Ces nouveaux centres économiques attirent les musées, qui en retour les aident à stimuler croissance et revenues. Le Broad Art Museum est en cours de construction à Downtown LA. Il se situe sur Grand Avenue, une artère qui a connu un regain d’activité important. Le Walt Disney Concert Hall, bâti par Frank Gehry, qui était déjà derrière le Guggenheim, s’y trouve aussi. Les changements survenus dans cette rue s’insèrent dans une régénération qui s’étend à l’ensemble du secteur. Bilbao a démontré qu’une institution muséale peut devenir un atout majeur dans les projets de revivification d’une ville. À Salford, situé dans la périphérie de Manchester (Royaume-Uni), l’ouverture en 2000 du complexe comprenant la galerie d’art Lowry et un théâtre, au sein des docks laissés à l’abandon de Manchester, a réussi à créer un cœur névralgique en dehors du centre-ville. Dans ses colonnes, le Man chester Evening News souligne que le Lowry était l’attraction touristique la plus visitée en 2010 et en 2011 pour le comté métropolitain du Grand Manchester. Cependant, le Lowry n’est qu’un des facteurs d’un effet boule de neige plus global, concernant le quartier de Salford. En 2012, la BBC a fait déménager plusieurs de ses départements dédiés à la retransmission, au total 2.700 personnes, dans le complexe MediaCity situé dans ce secteur. Le déménagement de cette institution britannique illustre le phénomène de décentralisation de la BBC depuis Londres, mais aussi la capacité de séduction qu’exerce à présent Salford, notamment en raison de sa vie culturelle foisonnante et de son dynamisme économique.
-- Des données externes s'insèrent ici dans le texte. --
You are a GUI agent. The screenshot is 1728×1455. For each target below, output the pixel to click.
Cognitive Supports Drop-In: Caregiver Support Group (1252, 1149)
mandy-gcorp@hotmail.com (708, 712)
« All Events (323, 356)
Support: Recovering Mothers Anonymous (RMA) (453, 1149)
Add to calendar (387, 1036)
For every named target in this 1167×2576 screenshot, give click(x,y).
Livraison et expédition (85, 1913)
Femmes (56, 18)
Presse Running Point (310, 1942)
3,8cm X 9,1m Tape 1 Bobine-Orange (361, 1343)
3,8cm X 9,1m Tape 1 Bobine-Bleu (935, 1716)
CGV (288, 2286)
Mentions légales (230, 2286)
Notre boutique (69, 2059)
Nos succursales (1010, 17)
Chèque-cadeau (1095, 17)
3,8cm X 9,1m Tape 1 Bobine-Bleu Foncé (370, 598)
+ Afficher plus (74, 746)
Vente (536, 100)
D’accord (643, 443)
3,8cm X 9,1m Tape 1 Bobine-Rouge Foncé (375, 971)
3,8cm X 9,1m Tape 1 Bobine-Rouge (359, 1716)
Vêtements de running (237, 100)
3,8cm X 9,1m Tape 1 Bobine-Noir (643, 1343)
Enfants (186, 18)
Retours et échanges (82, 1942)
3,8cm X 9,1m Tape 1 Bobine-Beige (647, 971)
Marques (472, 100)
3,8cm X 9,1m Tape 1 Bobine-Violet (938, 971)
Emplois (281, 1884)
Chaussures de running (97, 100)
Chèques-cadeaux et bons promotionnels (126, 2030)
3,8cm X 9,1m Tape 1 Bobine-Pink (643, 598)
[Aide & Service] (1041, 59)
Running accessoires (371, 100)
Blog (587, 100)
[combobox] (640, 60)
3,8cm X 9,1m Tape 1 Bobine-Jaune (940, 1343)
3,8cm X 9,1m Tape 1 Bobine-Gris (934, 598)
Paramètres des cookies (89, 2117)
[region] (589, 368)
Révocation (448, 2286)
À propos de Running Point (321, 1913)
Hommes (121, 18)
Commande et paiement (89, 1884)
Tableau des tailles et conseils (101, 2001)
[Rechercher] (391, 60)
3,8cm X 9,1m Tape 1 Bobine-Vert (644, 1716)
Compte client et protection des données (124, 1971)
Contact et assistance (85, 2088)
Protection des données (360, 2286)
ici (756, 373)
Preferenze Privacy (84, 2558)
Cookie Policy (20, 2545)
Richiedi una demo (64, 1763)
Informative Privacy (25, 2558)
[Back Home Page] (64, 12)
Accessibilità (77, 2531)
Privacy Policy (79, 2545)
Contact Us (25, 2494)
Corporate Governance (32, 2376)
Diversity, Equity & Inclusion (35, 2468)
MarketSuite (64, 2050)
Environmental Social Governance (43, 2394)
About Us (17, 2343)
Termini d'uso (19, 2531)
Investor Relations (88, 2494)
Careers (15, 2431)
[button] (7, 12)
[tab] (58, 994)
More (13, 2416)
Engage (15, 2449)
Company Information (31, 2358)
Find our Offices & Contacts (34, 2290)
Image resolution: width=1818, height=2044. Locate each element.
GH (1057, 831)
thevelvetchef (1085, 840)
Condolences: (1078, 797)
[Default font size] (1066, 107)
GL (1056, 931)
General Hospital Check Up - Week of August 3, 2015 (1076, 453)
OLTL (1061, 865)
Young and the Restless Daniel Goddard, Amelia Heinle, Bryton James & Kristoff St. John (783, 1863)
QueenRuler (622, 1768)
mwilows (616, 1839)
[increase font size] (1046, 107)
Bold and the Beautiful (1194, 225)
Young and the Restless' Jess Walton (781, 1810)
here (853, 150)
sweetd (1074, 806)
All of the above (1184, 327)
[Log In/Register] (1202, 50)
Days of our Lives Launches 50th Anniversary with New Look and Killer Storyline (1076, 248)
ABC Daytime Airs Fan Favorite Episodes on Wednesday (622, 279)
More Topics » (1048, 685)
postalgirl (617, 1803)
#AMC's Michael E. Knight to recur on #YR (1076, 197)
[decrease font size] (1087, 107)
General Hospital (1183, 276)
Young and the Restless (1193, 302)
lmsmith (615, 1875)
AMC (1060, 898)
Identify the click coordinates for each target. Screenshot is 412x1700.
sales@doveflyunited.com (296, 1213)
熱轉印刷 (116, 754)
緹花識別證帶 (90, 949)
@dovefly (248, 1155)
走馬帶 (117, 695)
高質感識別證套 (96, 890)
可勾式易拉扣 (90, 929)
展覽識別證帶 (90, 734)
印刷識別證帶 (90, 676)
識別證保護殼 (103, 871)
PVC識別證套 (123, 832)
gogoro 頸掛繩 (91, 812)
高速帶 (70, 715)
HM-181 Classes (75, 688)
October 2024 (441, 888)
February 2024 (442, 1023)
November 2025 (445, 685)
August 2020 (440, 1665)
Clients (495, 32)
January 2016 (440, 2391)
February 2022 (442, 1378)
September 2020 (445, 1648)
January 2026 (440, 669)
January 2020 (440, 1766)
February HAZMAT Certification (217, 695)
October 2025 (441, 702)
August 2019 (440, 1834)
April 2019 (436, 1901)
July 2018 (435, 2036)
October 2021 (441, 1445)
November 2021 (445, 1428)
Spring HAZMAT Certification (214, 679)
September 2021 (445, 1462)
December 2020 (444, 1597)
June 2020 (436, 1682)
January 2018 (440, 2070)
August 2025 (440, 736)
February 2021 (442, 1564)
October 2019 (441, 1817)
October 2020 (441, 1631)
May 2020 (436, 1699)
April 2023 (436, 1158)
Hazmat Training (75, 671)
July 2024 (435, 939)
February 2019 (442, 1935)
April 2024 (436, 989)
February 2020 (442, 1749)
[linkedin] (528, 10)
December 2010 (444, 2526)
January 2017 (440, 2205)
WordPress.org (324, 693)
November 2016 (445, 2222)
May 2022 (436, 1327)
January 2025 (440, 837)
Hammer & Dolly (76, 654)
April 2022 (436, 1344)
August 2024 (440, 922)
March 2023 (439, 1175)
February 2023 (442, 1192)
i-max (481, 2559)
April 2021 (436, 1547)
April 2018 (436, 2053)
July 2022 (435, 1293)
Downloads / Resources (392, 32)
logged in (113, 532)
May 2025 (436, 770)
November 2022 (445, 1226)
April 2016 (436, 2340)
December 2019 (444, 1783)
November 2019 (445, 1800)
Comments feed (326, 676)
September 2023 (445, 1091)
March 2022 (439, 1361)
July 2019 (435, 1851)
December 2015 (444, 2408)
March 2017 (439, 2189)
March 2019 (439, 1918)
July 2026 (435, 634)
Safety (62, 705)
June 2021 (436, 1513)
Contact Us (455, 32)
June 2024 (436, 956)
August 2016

Les musées sont devenus progressivement représentatifs du phénomène de gentrification d’une ville, symbole de prospérité économique et de placement financier. En s’appropriant et transformant l’espace public, ils reconfigurent l’identité d’une ville. En fait, tous les facteurs, architectural, social et économique, sont interchangeables, ces institutions nécessitent un investissement initial significatif pour entraîner un véritable rendement en terme financier et culturel. Une architecture marquante peut être attirante le public, mais, comme cela a été expérimenté à Tel Aviv, elle doit être complétée par la qualité des œuvres proposées, des programmes éducatifs ambitieux. Le visiteur ne doit pas seulement se souvenir de l’aspect extérieur de la structure, il doit aussi vivre une véritable expérience culturelle en son sein. Les musées doivent également s’insérer dans un réseau économique plus vaste et échanger avec les différents acteurs qui le constituent. Des retombées en terme de visibilité et de capital seront ainsi générées pour l’ensemble des parties. Au 21e siècle, les institutions muséales qui connaissent le succès le plus vif vont continuer à se transformer en infrastructures. Elles devront prouver qu’elles peuvent engendrer des impacts matériel, social et économique à l’échelle locale et internationale.